TomyDaddyのブログ

毎日の健康管理の記録、新聞、雑誌、書籍等の読書について感想を書いていく。

「人はみな大河の一滴」と「これからの哲学入門―未来を捨てて生きよ」について思うこと

 『短歌の作り方』(木俣修)を読み継いでいる。第5章「短歌の伝統―VI 近代の短歌」まで読んできた。ここでは、落合直文、佐々木信綱、与謝野鉄幹、尾上柴舟、金子薫園、正岡子規与謝野晶子、伊藤佐千夫、長塚節、窪田空穂、太田水穂若山牧水前田夕暮石川啄木、土岐哀果、吉井勇北原白秋、島木赤彦、斎藤茂吉、中村憲吉、古泉千樫、土屋文明、釈超空、木下利玄までを取り上げ、その作品と作風を解説している。さらに、これらの歌人がどこで生まれ、どのように世を去ったかにも触れている。みな若くして世を去っている。啄木は27歳で、若山牧水は44歳で亡くなった。斎藤茂吉の72歳は長命のほうである。こう考えると私はいま73歳なので長命の部類に入っている。
 ここで、五木寛之さんの「大河の一滴」に戻ろう。
 「生まれたその日から、日いち日と死という場所へ歩き続けるのが私たちの人生である。生きるとは、死への日々の歩みにほかならず、私たちはすべて死のキャリアであり、それが発症しないように止める手段は永遠にない。出会った人間は、別れる。どんなに愛しあい信頼しあった夫婦でも、いずれどちらかが先立ち、別れなければならない」
 五木さんはあたりまえのことを書いている。それは、単に諦観というのではなく、五木節で諦める(明らかに極める)ということである。「人間とは哀しいものだと思い、人生は残酷であるのが自然だと考える。それをマイナス思考と恐れることはない。・・・・・存在するのは大河であり、私たちはそこをくだっていく一滴の水のようなものだ。」
 どうも、五木さんの「大河の一滴」は「なるようにしかならないのが人の世の常なのだから、あくせくせずにありのままを受け入れて生きなさい」といっているようである。

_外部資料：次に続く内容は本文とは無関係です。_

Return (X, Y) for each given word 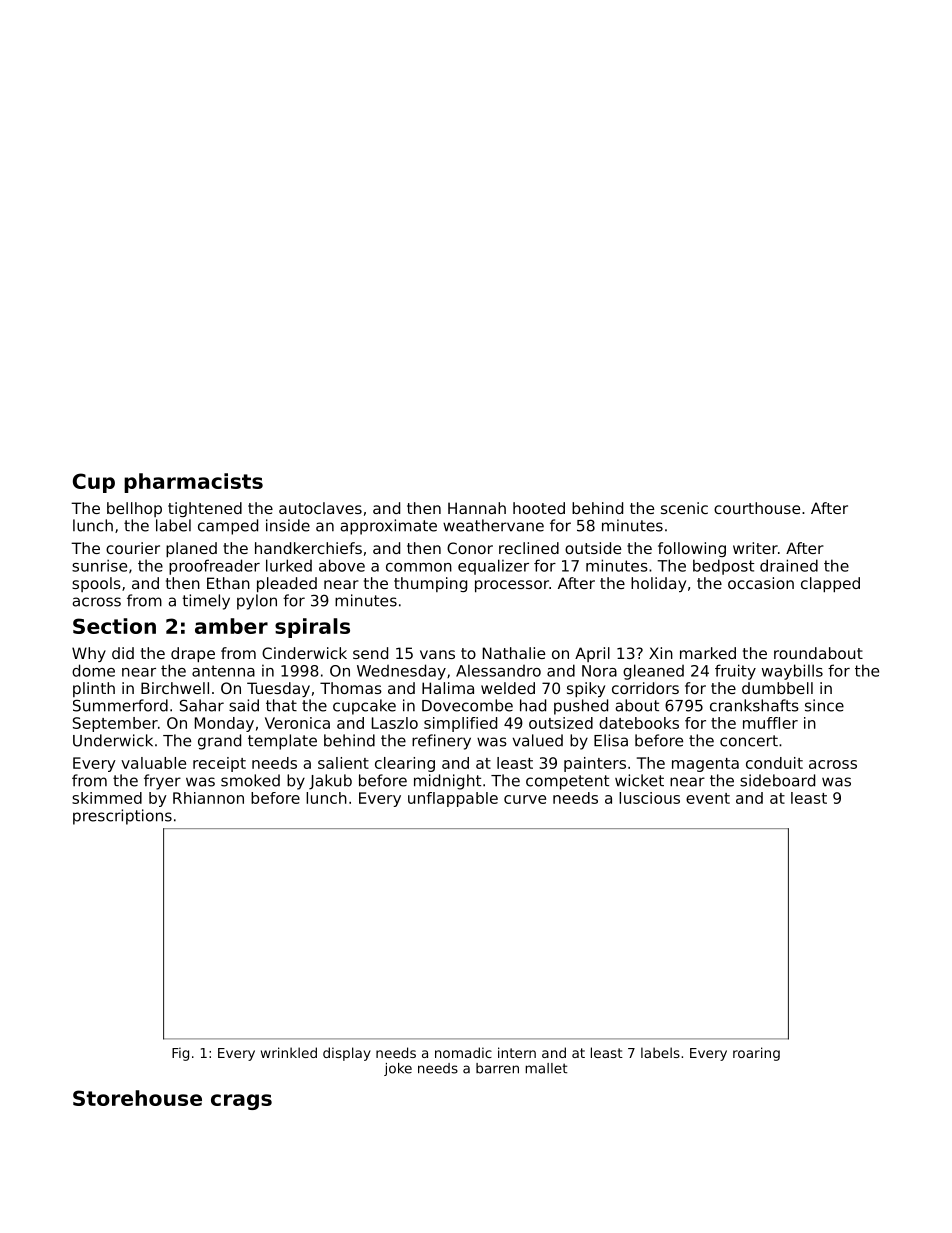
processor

 触発されて、人の一生について考えているときに興味深い本の広告を見つけた。
 『これからの哲学入門―未来を捨てて生きよ』(哲学者・真理学者 岸見一郎)という本が、幻冬舎の新刊で出ていた。この本のテーマは、上述した五木さんの本と同じと推測した。五木さんの本も幻冬舎文庫の一冊である。仕掛人は両方とも、見城徹氏という編集者社長のようだ。上記本の著者の岸見さんは京大出の哲学者と知った。広告には「アドラーデカルトプラトン・・・古今東西の賢人の言葉を咀嚼して再構築した画期的な一冊」とある。この本は「大切だと思っていたことのほとんどは重要ではない」「残り時間を数えれのをやめれば人生は変わる」「他人の期待に応えなくていい、困難に打ち勝たなくていい」「できることは足元にある、一人の力は大きい」「執着するものがあるから死ねる」「すぐに結果がでなくていい、ゆっくり変わっていけばいい」「ただ生きているだけで価値がある。私もあなとも・・ほか」
 この本にとても興味を惹かれる。「70歳を過ぎたら浮世の義理ははたさなくていい」ということもよく聞く話しだ。「残り時間を数えるのをやめれば人生は変わる」というのはまさにその通りだろう。近いうちに本屋で見つけて読んでみたい。